I currently do a lot of ML in Python using Tensorflow, which is working fine but Julia seems to be a bit more then fine, so I’m experimenting with Flux as an alternative. My first step is just to train a simple feed-forward NN on a relatively small dataset (2000 samples) using a simple MSE. In tensorflow this works fine and my MSE goes down to 10^-5 (synthetic data without noise so no overfitting) but somehow in Flux I can’t get it past 0.03. My code is below: does anyone have any idea why it’s not going past 0.035?

Thanks!

X = [[x, t] for x in data["x"] for t in data["t"]]
X = hcat(X...);

y = reshape(real(data["usol"]), (1, length(data["usol"])))

idx = randperm!(collect(1:length(y)));
X_train = X[:, idx][:, 1:2000];
y_train = y[idx][1:2000];

dataset = [(X_train, y_train)];

model = Chain(Dense(2, 20, tanh),
              Dense(20, 20, tanh),
              Dense(20, 20, tanh),
              Dense(20, 20, tanh),
              Dense(20, 20, tanh),
              Dense(20, 20, tanh),
              Dense(20, 1))
ps = params(model);

loss(x, y) = mean((model(x).-y).^2)
opt = ADAM(0.002, (0.99, 0.999))
evalcb() = @show(loss(X_train, y_train))
@Flux.epochs 5000 Flux.train!(loss, ps, dataset, opt, cb = Flux.throttle(evalcb, 5))

#2

Is it possible to share the data or use another example that can be reproduced by others?

Showing the TF code that produces superior results would be helpful as well.


#3

Here’s a link to the data:

https://drive.google.com/file/d/1-CruDQbbc6gz1zPMle_hY8kTxIT4maX4/view?usp=sharing

I copied my tensorflow code below (roughly, as it contains more extra stuff, but the basis is the same…). Basically, I don’t get why my model doesn’t train past 0.035 MSE; I just tried with significantly more layers and that doesn’t work either (in fact, the MSE is higher!) , so it’s not necessarily a tensorflow vs flux question.

    with tf.name_scope("Neural_Network"):
        X = data
        for layer in np.arange(len(config['layers'])-2):
            X = tf.layers.dense(X, units=config['layers'][layer+1], activation=tf.nn.tanh, kernel_initializer=tf.constant_initializer(config['initial_weights'][layer]), bias_initializer=tf.constant_initializer(config['initial_biases'][layer]))
        prediction = tf.layers.dense(inputs=X, units=config['layers'][-1], activation=None, kernel_initializer=tf.constant_initializer(config['initial_weights'][-1]), bias_initializer=tf.constant_initializer(config['initial_biases'][-1]))

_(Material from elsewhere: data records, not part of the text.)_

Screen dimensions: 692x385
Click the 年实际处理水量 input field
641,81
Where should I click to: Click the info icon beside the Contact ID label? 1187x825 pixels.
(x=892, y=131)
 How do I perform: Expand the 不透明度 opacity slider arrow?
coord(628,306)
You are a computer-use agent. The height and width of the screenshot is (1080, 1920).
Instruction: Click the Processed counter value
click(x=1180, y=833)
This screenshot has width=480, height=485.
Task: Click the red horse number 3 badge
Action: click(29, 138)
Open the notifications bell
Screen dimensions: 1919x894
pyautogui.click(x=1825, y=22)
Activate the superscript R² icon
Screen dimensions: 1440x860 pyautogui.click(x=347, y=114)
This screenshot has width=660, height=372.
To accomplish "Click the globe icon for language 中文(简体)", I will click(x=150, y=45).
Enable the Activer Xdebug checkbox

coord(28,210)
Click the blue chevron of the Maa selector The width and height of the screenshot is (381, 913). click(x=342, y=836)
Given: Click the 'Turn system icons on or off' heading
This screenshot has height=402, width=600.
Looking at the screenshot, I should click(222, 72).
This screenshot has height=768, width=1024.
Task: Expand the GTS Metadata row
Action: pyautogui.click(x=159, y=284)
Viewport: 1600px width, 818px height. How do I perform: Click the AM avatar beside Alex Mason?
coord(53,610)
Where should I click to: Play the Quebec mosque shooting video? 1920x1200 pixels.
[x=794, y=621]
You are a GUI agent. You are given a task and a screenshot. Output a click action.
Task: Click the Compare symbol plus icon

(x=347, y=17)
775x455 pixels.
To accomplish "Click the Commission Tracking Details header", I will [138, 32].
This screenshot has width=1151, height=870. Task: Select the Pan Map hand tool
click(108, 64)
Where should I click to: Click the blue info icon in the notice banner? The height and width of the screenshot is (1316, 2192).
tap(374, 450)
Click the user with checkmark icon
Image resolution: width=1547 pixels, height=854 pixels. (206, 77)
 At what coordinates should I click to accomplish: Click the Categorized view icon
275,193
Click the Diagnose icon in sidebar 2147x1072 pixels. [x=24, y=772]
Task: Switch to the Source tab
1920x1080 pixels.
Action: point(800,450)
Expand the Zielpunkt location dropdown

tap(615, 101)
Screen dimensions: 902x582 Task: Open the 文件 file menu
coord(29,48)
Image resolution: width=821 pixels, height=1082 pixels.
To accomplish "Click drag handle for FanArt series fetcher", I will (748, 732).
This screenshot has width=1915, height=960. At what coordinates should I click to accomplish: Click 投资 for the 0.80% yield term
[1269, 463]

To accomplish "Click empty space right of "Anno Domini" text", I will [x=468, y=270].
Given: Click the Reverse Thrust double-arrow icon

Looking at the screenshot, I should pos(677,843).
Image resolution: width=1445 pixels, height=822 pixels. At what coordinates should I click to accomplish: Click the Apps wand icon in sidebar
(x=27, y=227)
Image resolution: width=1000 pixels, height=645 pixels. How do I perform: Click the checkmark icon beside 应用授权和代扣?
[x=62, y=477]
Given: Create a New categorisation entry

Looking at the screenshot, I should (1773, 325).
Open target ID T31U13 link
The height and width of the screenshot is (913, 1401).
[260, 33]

MSE_costs = tf.reduce_mean(tf.square(target - prediction), axis=0)

and then just the standard ADAM optimizer and dataset input.

I can only conclude something is wrong with my code but I can’t figure out what…


#4
  • Do you use the same initialization for weigths and biases (there is an initW and initb keyword argument for the Dense function, similar to the kernel_initializer of TF) and the same parameters for ADAM?
  • To debug I would also try to use the exact same training data, i.e. idx and consequentally X_train and y_train should be the same in Flux and TF.
  • Does y_train have the right dimensions? I would write X_train = X[:, idx[1:2000]]; y_train = y[:, idx[1:2000]].
  • It wont make a difference, but there is also Flux.mse that could be used instead of your custom MSE loss function.